RE: CUDA simulation memory usage

From: Jesper Sørensen (lists_at_jsx.dk)
Date: Thu May 19 2011 - 03:11:41 CDT

Hi Jim,

Thanks for the reply. You are right, at the beginning NAMD writes:

Info: 128.391 MB of memory in use based on /proc/self/stat

Then at the end:

WallClock: 650.799744 CPUTime: 650.799744 Memory: 41191.664062 MB

I am running CUDA version 3.2.16 and NAMD 2.7. For information I am running with Intel 11.1 compilers and OpenMPI 1.4.1.
I figured it was a "useless" memory number, but I figured I'd ask why anyways :-)

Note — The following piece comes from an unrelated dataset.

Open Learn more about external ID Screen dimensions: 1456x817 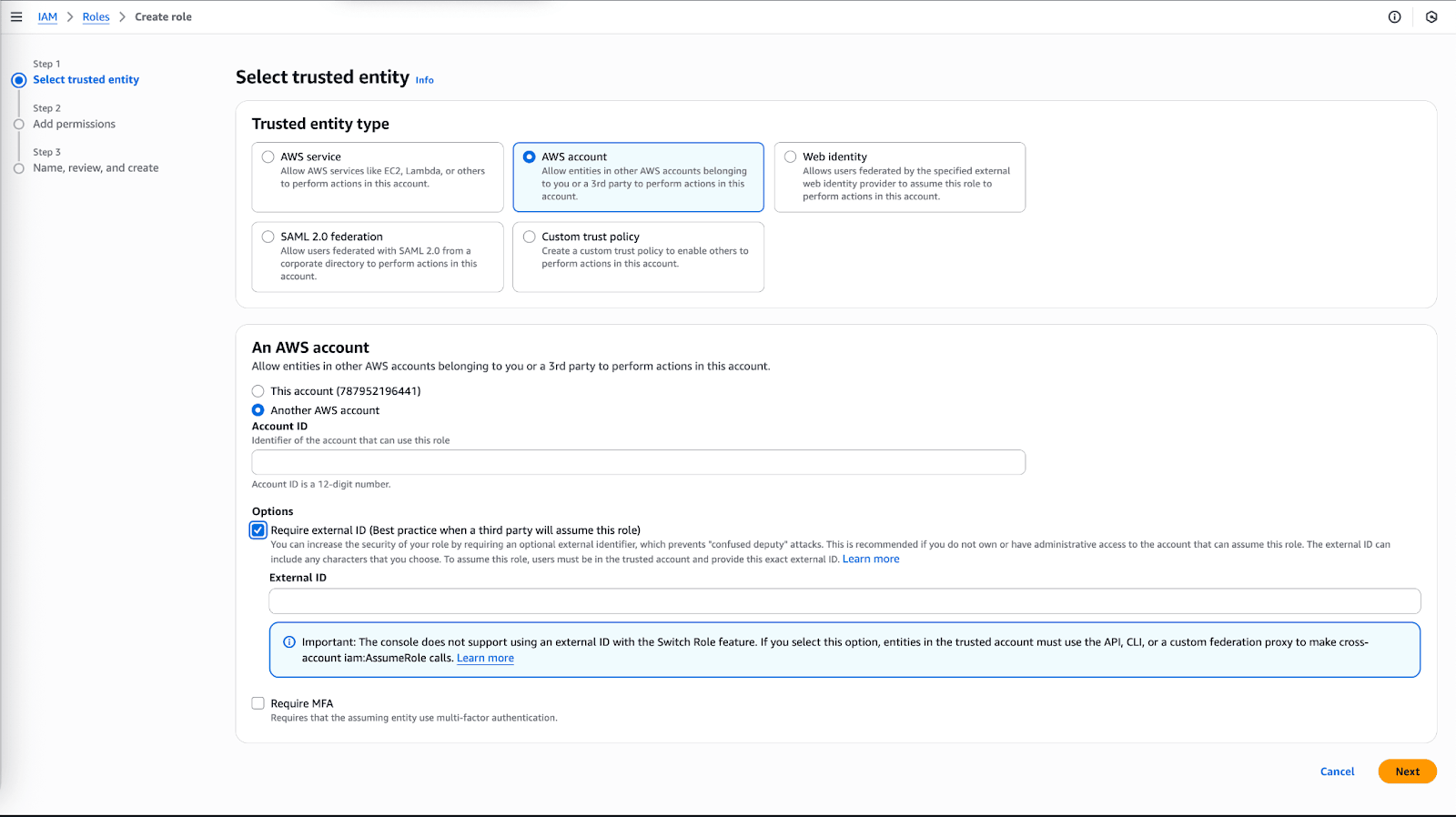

I'll upgrade to NAMD 2.8 once beta-testing is completed :-)

Thanks again,
Jesper

-----Original Message-----
From: Jim Phillips [mailto:jim_at_ks.uiuc.edu]
Sent: 19. maj 2011 00:38
To: Jesper Sørensen
Cc: 'namd-l'
Subject: Re: namd-l: CUDA simulation memory usage

At the beginning of the run there is probably a line like this:

Info: 59.8477 MB of memory in use based on /proc/self/stat

Would you by chance be using CUDA 4.0 drivers? We have a machine with 256GB of memory that shows 272g VIRT in top for any process using CUDA but machines with older drivers don't have this issue.

What I think is happening is that /proc/self/stat's vsize field is including the entire virtual address space allocated by CUDA, which is pretty useless for most purposes but does at least match what top reports in its VIRT column.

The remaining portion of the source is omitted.